**Task description**: Reproduce the records that follow exactly; any picture among them stays out.

--*--

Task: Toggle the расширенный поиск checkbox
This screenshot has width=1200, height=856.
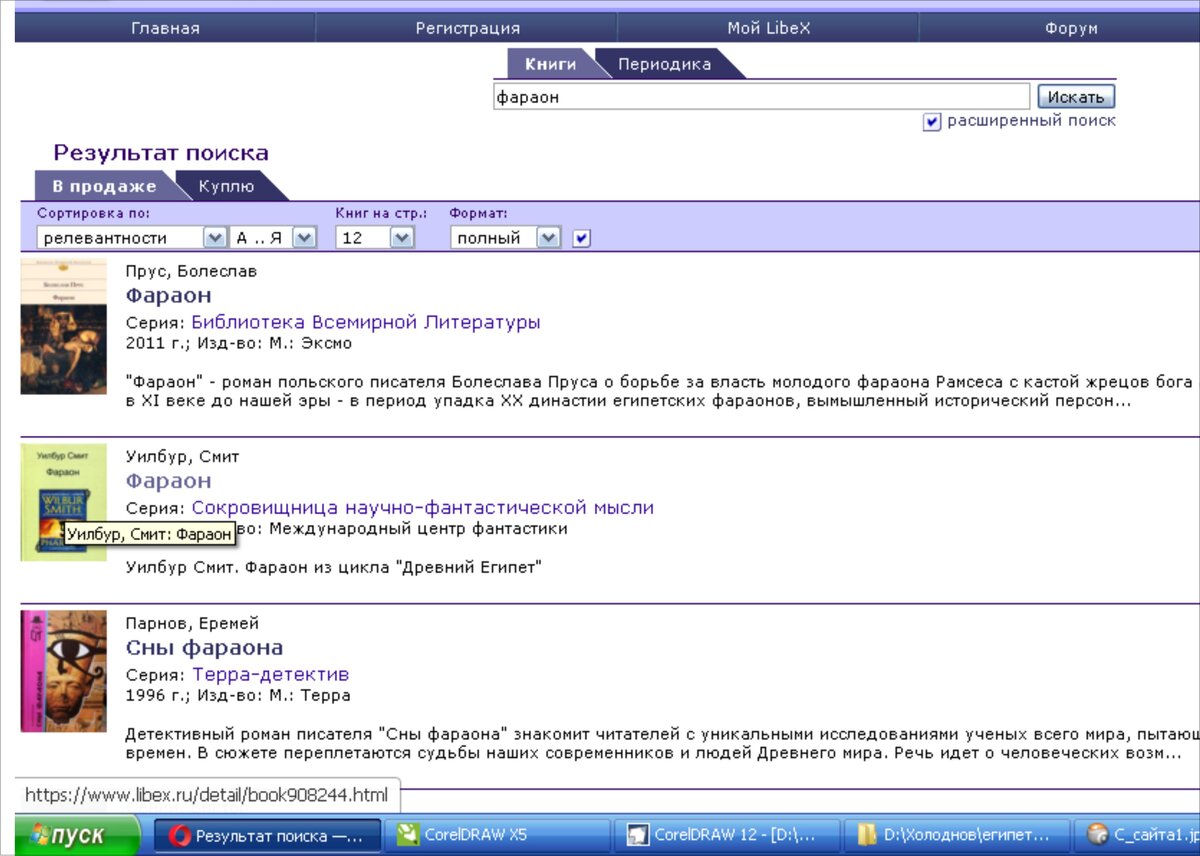Action: pos(932,122)
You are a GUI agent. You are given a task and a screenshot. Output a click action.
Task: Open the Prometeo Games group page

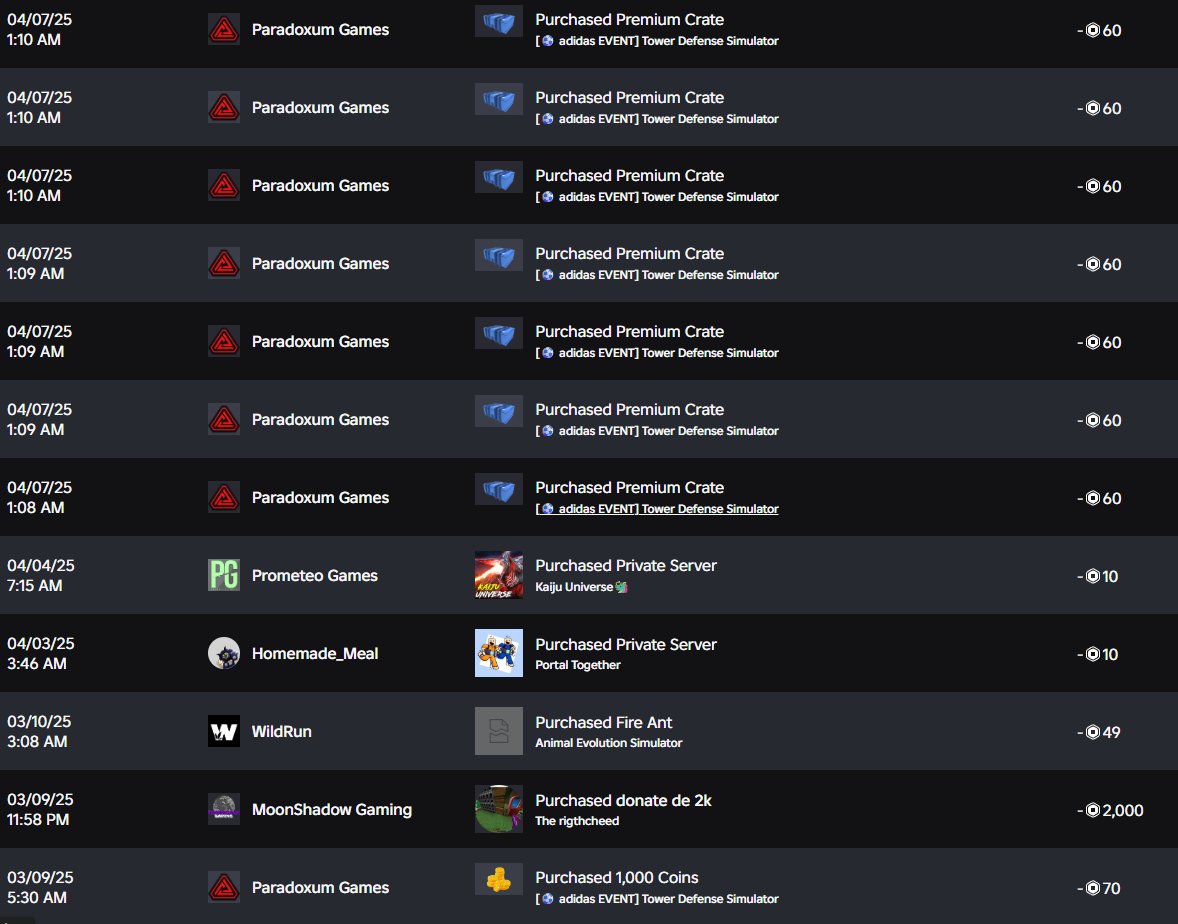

--*--

**The answer**:
Task: Toggle the расширенный поиск checkbox
This screenshot has width=1200, height=856.
Action: pos(932,122)
You are a GUI agent. You are given a task and a screenshot. Output a click action.
Task: Open the Prometeo Games group page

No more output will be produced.